======== DATA SHOWN ========

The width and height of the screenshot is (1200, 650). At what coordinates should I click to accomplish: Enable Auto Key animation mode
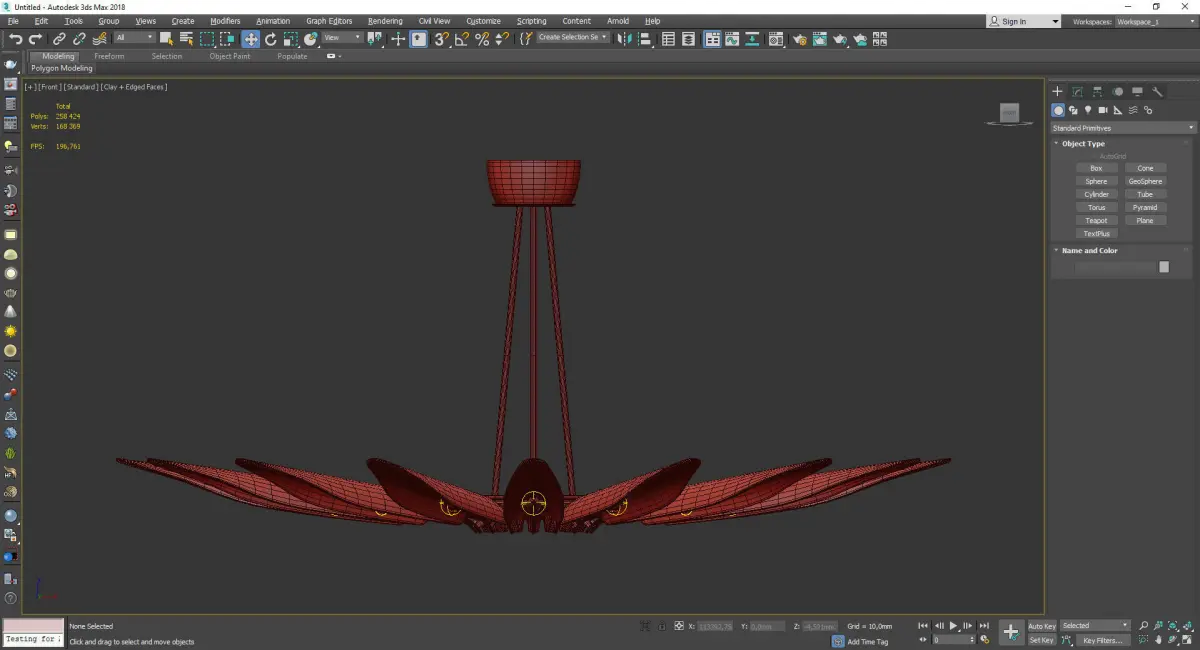tap(1041, 626)
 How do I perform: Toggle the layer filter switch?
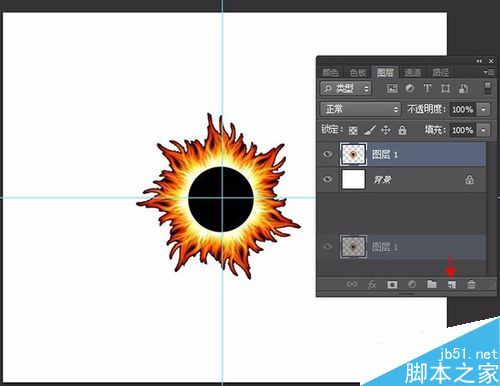[487, 89]
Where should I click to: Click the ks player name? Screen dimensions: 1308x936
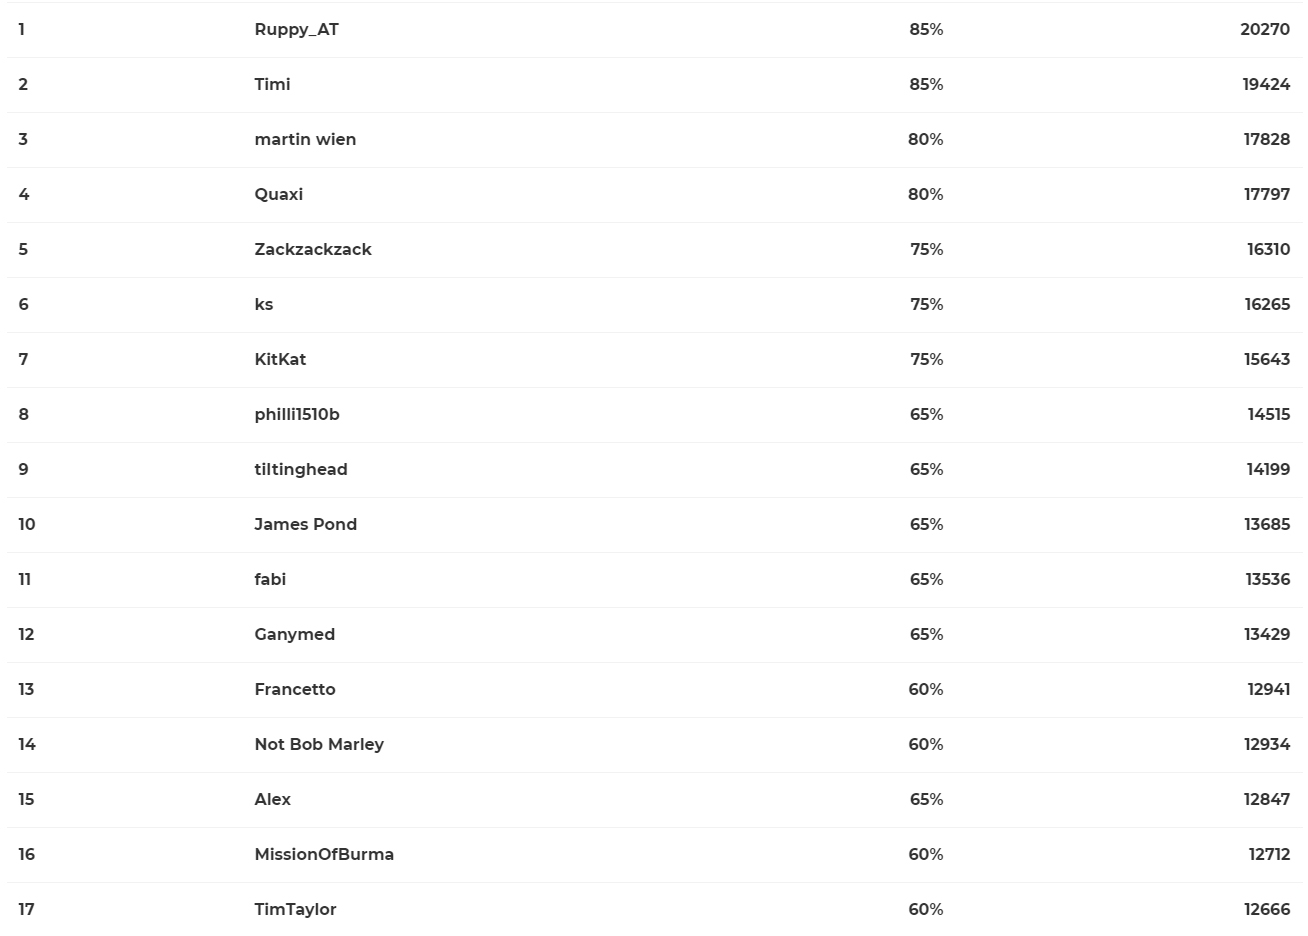tap(263, 304)

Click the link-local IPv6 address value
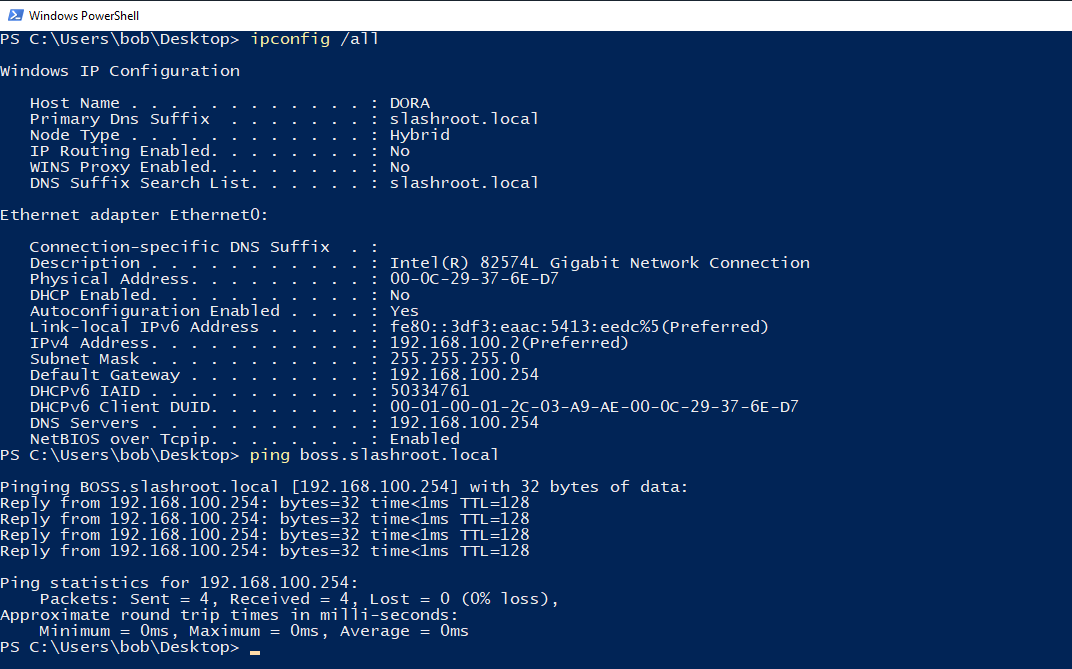pos(579,327)
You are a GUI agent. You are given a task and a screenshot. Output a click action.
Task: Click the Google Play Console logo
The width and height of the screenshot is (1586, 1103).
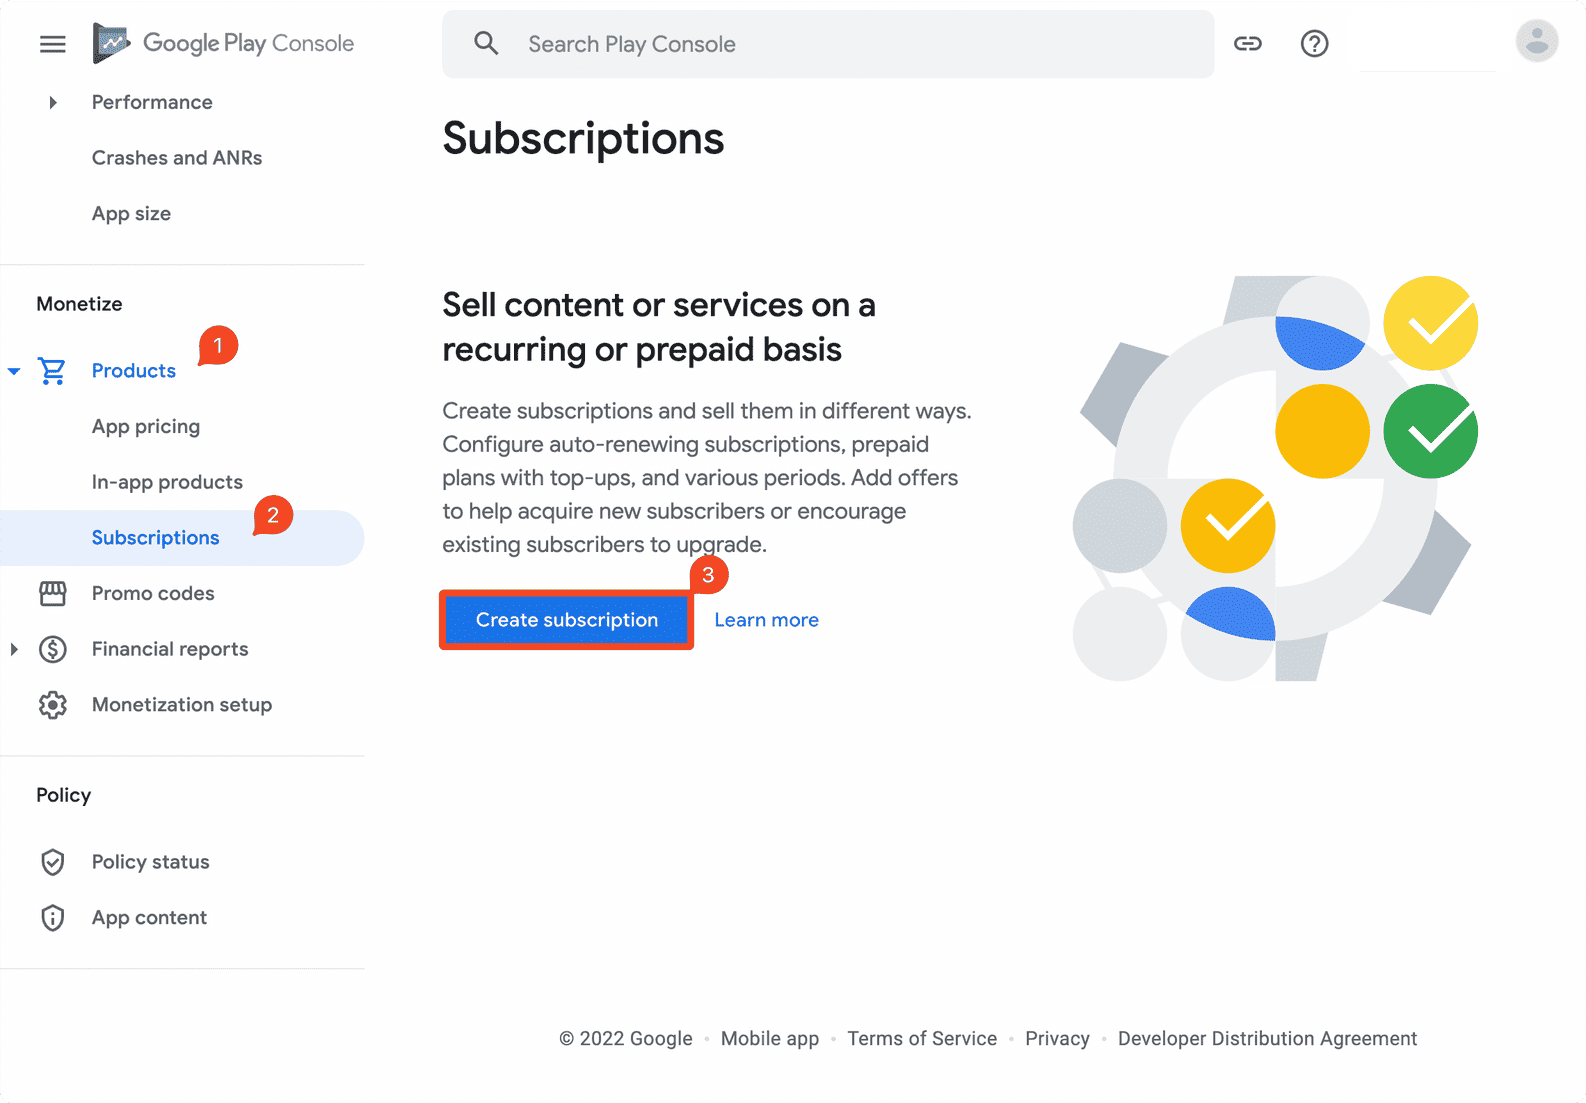tap(223, 43)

========

After dropping every picture, transcribe each entry exactly.

■ SOLUTION TO THE PROBLEM
The width and height of the screenshot is (1200, 650). At what coordinates should I click to accomplish: Enable Auto Key animation mode
tap(1041, 626)
 How do I perform: Toggle the layer filter switch?
[487, 89]
Where should I click to: Click the ks player name? Screen dimensions: 1308x936
tap(263, 304)

Click the link-local IPv6 address value
pos(579,327)
You are a GUI agent. You are given a task and a screenshot. Output a click action.
Task: Click the Google Play Console logo
The width and height of the screenshot is (1586, 1103).
tap(223, 43)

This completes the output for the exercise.